New weapon for lungworm
CATTLE producers were promised improved lungworm control last week with the launch of a new weapon with which to fight the disease.
The fenbendazole-based Panacur bolus, which also treats and controls gutworm, is now recommended for lungworm control. Makers Hoechst claim it is the longest lasting worming bolus available.
The companys Dr John Pearson said this would be an advantage when there was a late season lungworm challenge.
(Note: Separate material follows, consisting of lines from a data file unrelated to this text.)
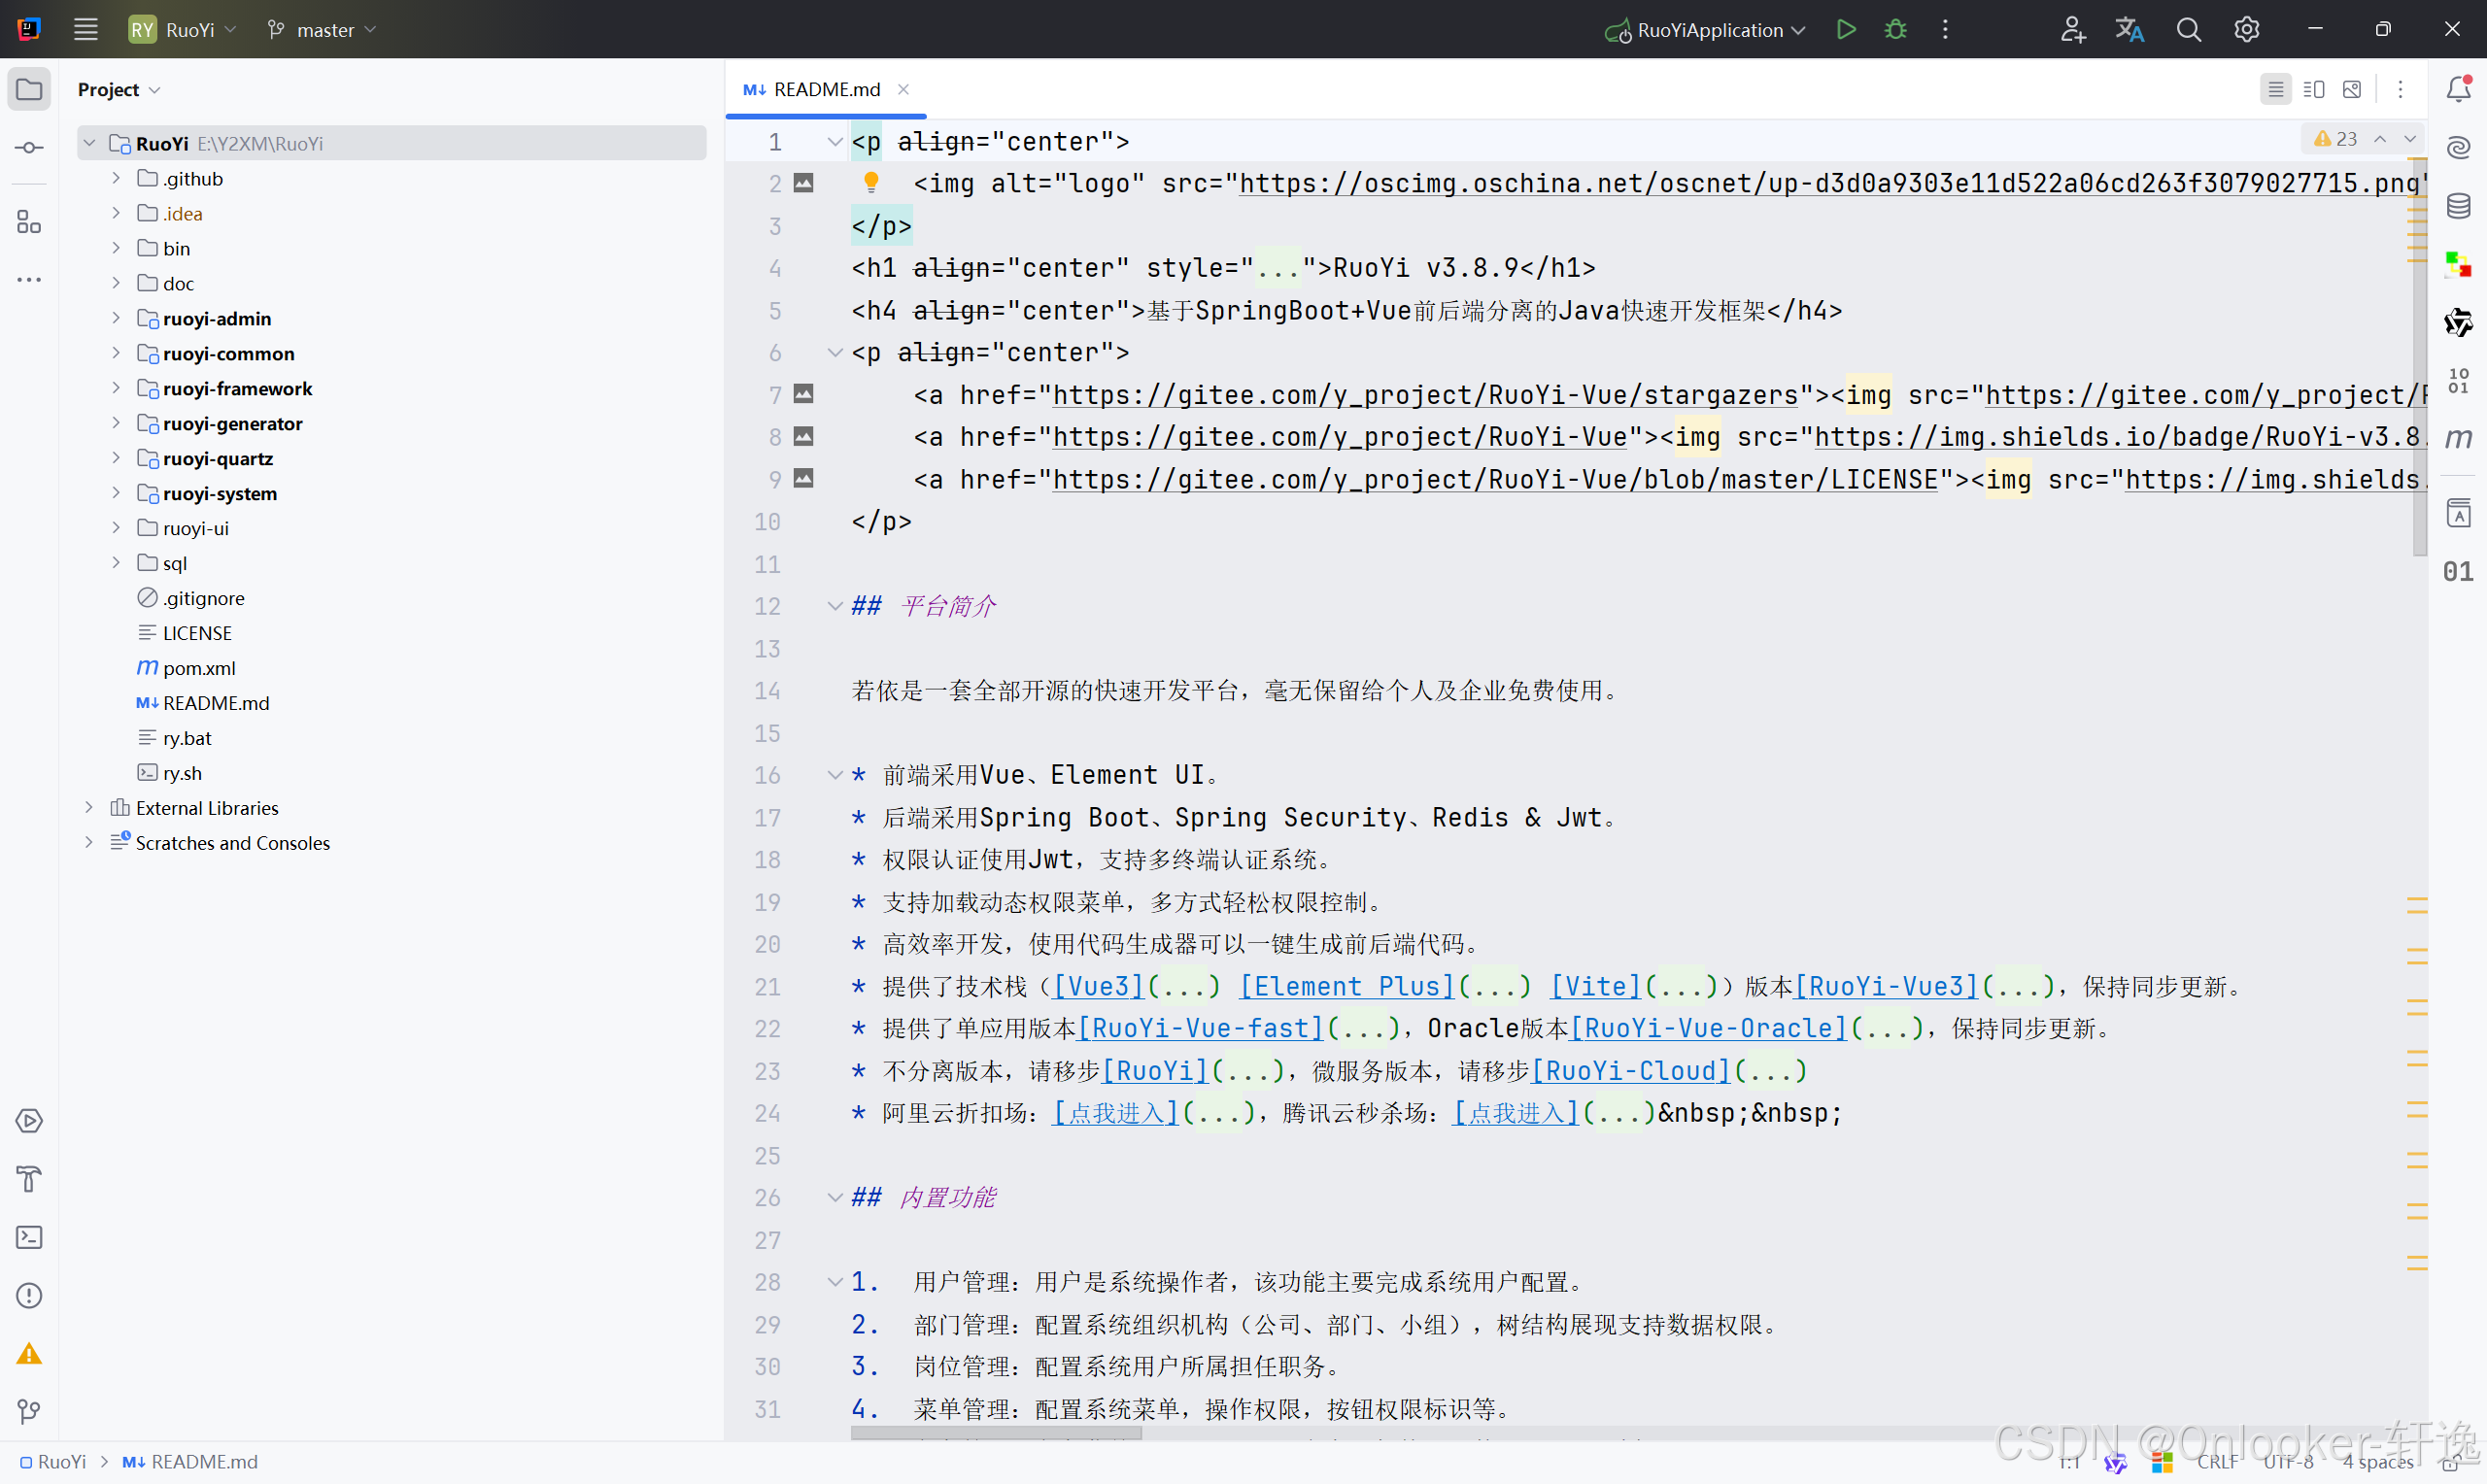Open the main hamburger menu

coord(86,29)
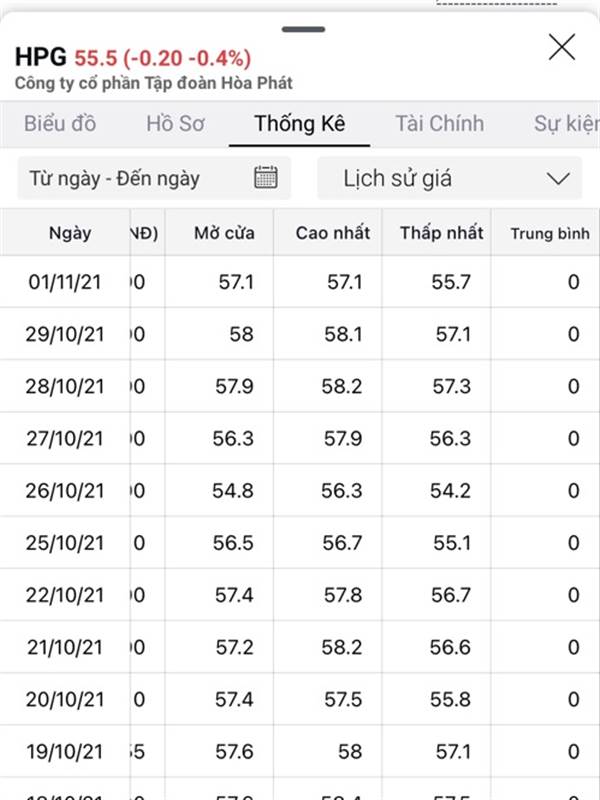The width and height of the screenshot is (600, 800).
Task: Select the 26/10/21 date row
Action: pos(300,490)
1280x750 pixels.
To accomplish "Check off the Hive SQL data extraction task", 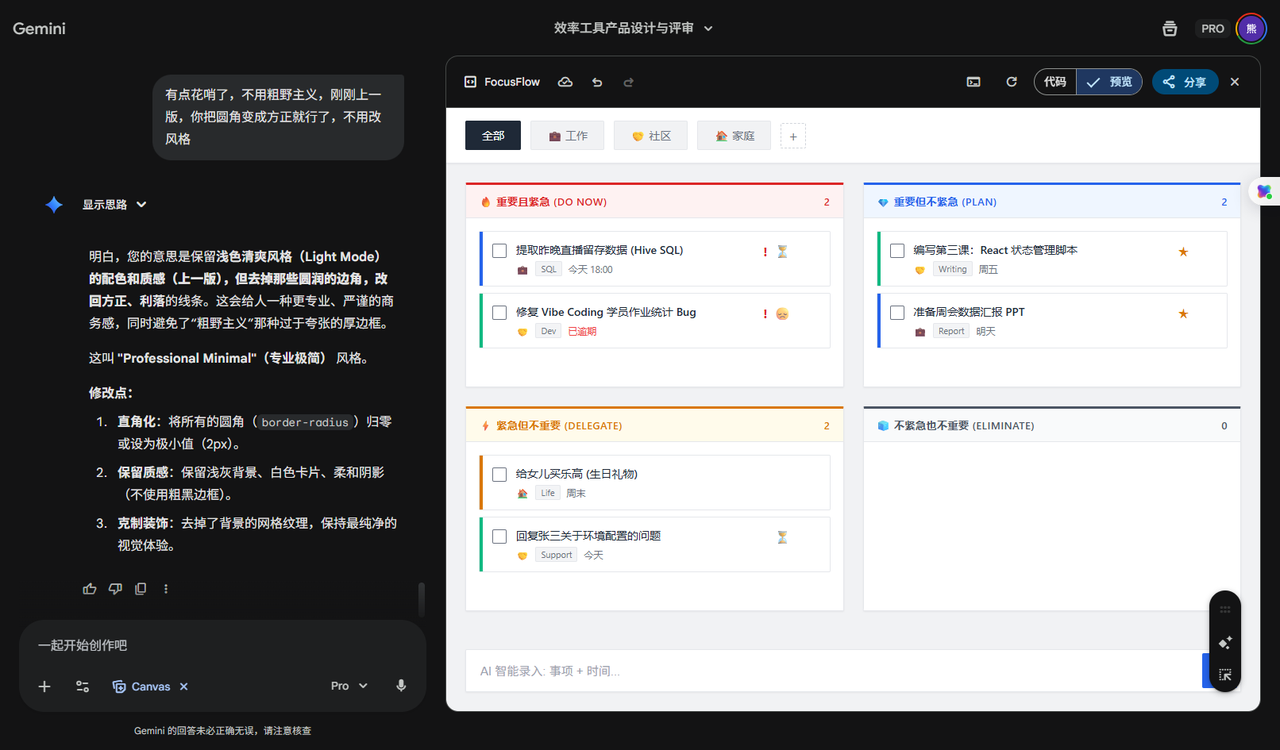I will tap(499, 250).
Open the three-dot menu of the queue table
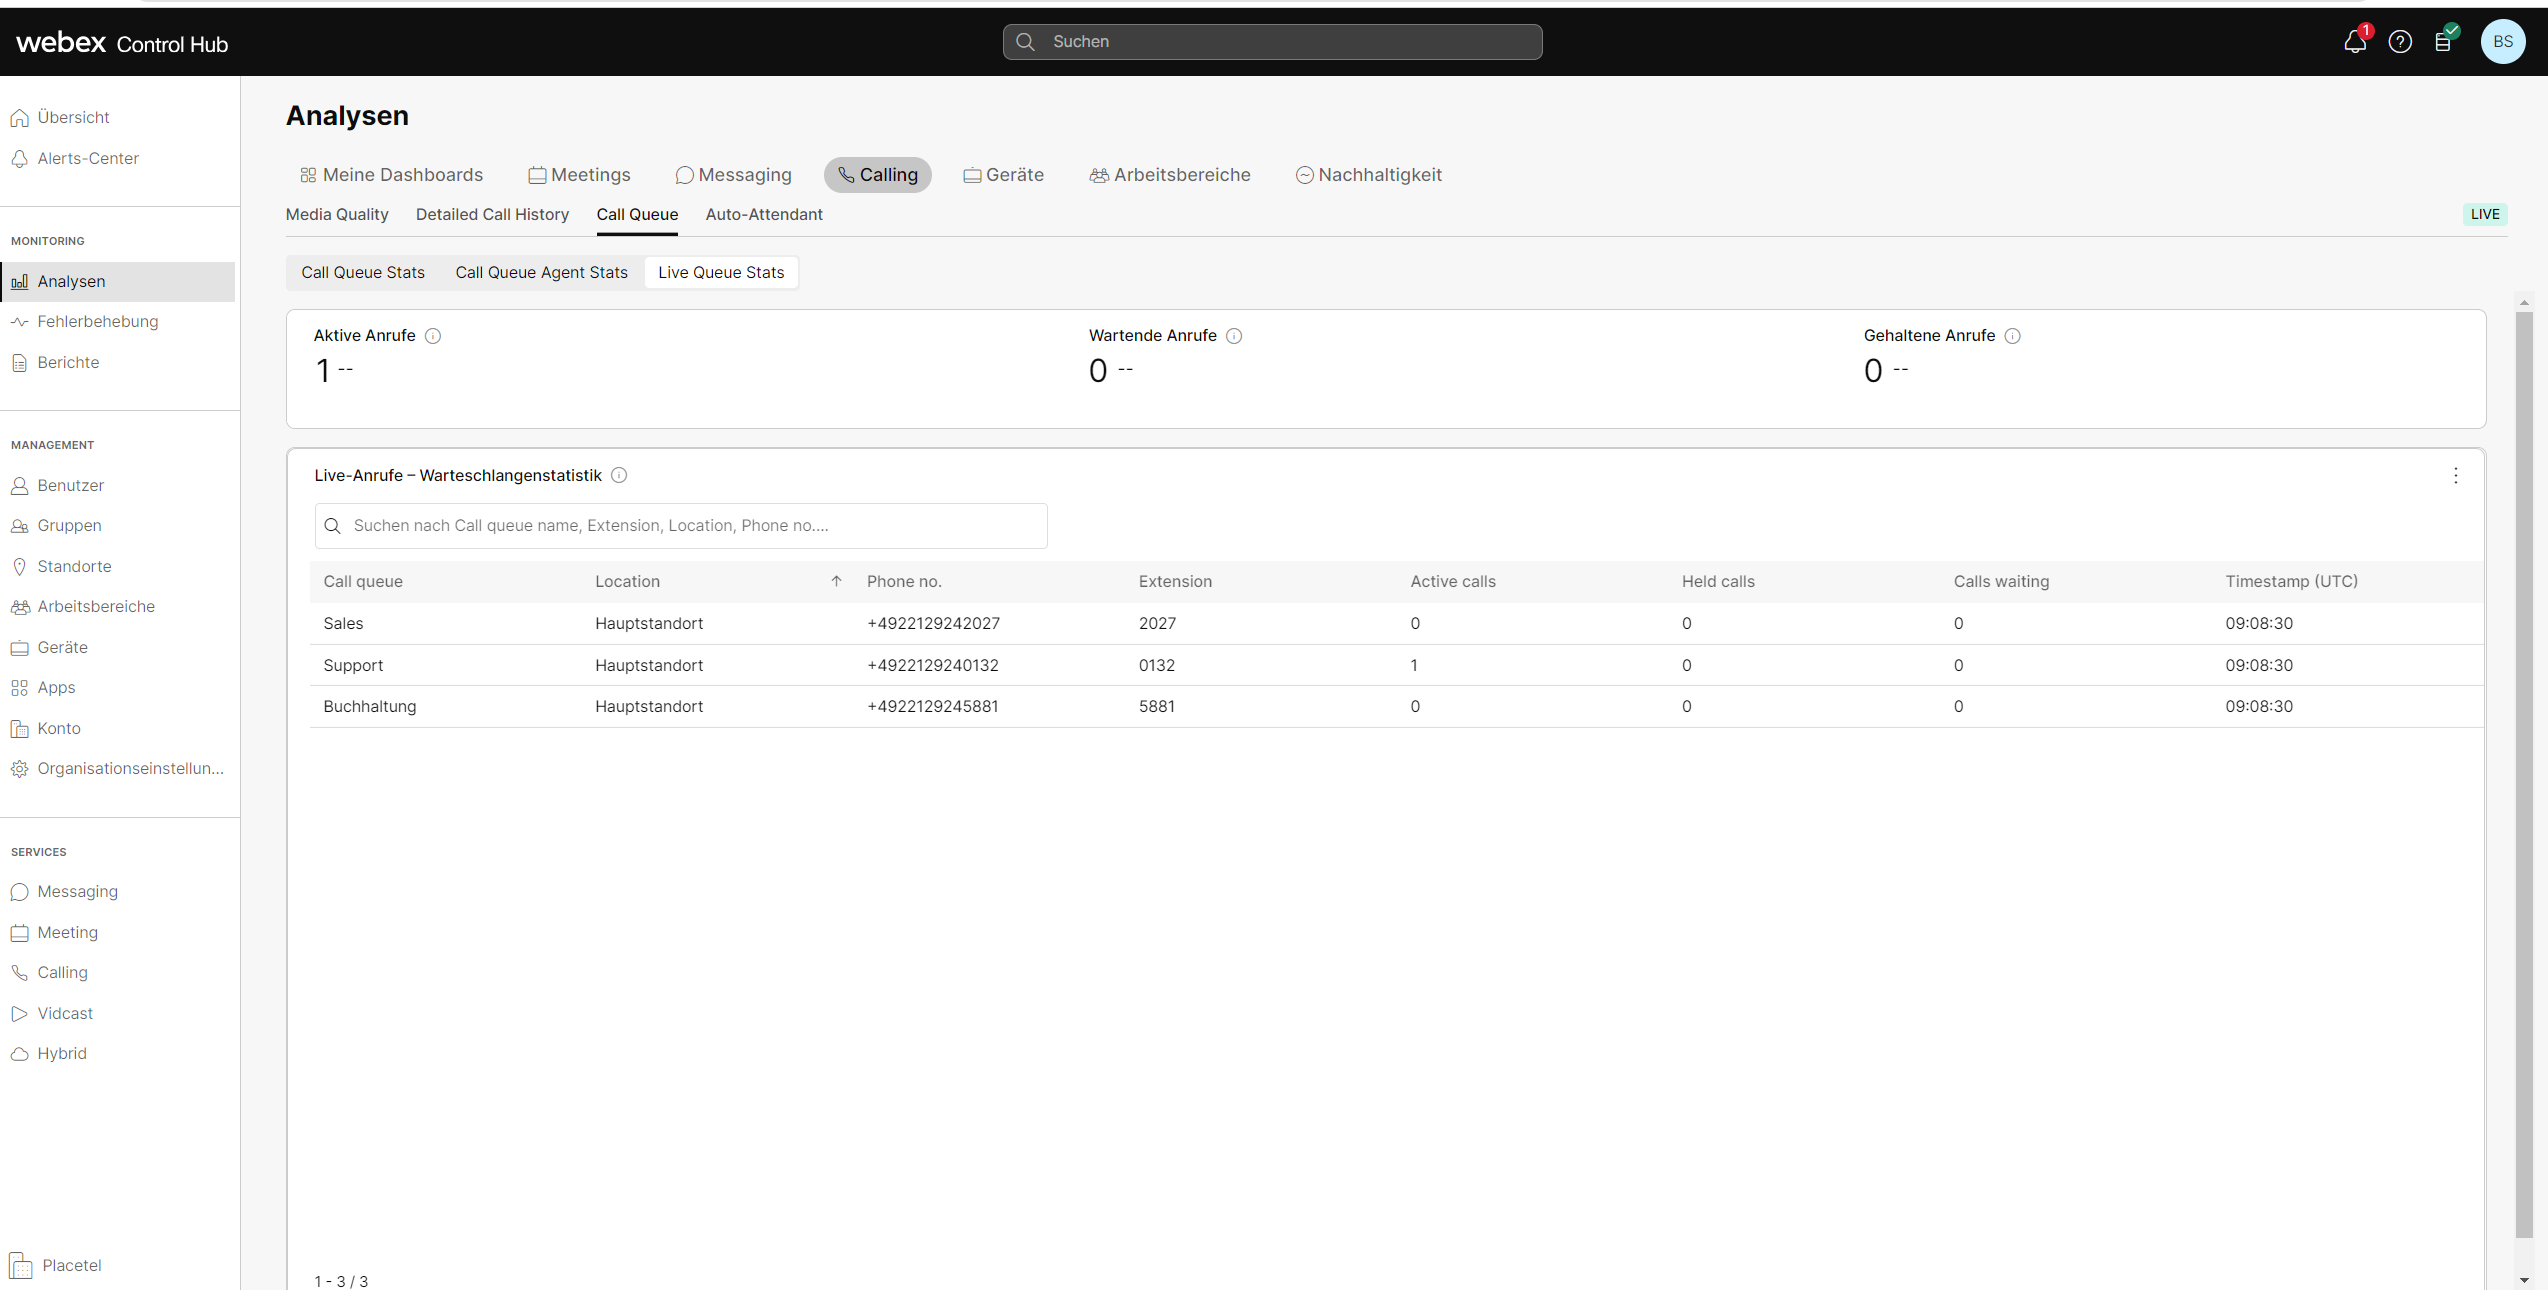Viewport: 2548px width, 1290px height. (x=2456, y=476)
"When a bolus runs out before the end of the grazing season and lungworm larvae survive on the pasture, cattle not protected by a bolus, or those that have not developed natural immunity, risk infection."
According to Hoechst vet Liz Abbott, the Panacur bolus offers a second key benefit. When given to youngstock in their first grazing season it controls husk without damaging the animals natural lungworm immunity, she said.
"Producers need a wormer which controls lungworm, but protects calves against infection in the second grazing season."
She said trial results showed that in experimentally-infected cattle, the Panacur bolus gave similar protection against husk as the ivermectin-bolus-treated cattle.
"Our trials also confirm that when dosed in the first grazing season with the Panacur bolus, cattle develop a functional immunity to lungworm," said Dr Abbott.
• Shrewsbury veterinary investigation centre vet Graham David advises all producers to vaccinate their cattle against lungworm and adopt a compatible worm control programme.